Grande surprise pour le chroniqueur en Ecosse, l’historien des Alpes en Suisse, les indigènes férus d’escalade et pour les grimpeurs eux-mêmes: le 28 février 2014, une nouvelle voie de difficulté extrême a été ouverte dans la paroi gauche du SC Gully au Stob Coire nan Lochan, non loin de Glencoe dans les High­lands écossais, par le Suédois Olov Isaksson (34 ans, postdoc management, Ecole polytechnique fédérale de Lausanne) et sa partenaire Karin Zgraggen d’Erstfeld (27 ans, marketing sportif). La difficulté atteignait IX, 9 pour trois longueurs de 20, 15 et 15 mètres.

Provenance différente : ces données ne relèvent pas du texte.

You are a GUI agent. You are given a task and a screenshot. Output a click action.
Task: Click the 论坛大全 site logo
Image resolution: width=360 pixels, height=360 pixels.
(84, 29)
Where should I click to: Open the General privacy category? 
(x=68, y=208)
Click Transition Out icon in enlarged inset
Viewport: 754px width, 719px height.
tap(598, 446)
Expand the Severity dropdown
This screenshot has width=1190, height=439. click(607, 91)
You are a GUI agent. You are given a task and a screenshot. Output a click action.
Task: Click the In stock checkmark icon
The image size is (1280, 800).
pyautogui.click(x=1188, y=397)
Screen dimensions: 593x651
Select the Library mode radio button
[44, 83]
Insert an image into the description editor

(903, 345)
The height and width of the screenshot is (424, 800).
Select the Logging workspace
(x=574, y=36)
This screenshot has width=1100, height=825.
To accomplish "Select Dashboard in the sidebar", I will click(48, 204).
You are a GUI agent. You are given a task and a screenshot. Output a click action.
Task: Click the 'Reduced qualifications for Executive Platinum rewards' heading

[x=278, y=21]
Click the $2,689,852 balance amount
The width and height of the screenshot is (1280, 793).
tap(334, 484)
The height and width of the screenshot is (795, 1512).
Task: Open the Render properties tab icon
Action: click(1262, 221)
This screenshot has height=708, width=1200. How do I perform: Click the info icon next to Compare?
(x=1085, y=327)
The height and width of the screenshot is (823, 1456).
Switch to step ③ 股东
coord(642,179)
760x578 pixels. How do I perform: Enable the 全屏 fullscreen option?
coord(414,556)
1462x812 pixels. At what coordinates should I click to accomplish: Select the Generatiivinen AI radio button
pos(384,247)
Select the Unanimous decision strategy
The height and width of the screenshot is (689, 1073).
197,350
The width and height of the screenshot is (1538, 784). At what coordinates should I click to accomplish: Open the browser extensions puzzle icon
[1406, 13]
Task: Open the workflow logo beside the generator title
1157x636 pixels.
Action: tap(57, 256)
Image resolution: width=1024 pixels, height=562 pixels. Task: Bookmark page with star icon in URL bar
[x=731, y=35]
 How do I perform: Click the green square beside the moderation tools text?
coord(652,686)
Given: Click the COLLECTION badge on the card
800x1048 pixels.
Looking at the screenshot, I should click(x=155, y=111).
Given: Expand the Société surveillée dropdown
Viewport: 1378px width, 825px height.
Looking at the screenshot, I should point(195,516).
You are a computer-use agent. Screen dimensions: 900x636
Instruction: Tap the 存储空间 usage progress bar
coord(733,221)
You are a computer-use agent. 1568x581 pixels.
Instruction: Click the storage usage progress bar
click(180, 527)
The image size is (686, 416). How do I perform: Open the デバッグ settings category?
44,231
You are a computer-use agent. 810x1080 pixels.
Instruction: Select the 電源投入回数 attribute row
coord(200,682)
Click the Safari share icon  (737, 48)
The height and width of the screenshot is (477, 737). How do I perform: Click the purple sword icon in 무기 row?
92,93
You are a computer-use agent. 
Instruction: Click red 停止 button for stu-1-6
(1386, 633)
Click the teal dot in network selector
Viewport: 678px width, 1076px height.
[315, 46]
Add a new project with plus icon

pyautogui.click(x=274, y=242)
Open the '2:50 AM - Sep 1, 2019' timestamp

Commentaire de Simon Richardson, chroniqueur sur le site exhaustif www.scottishwinter.com et à l’important Alpine Journal de 2014: «C’est l’une des plus difficiles escalades hivernales d’Ecosse jamais réalisée par une cordée étrangère.» Il ne recense que quatre autres premières hivernales remarquables réalisées de 1970 à 2011 par des cordées étrangères sur les rochers glacés de la région. Il cite alors Isaksson: «Pour le nom de la voie, nous avons convenu de choisir Eggäschpili, ce qui signifie à peu près ‹Corner Games› dans le dialecte suisse alémanique de Karin.» En première encore: le dialecte uranais Ürner Tytsch dans les montagnes écossaises.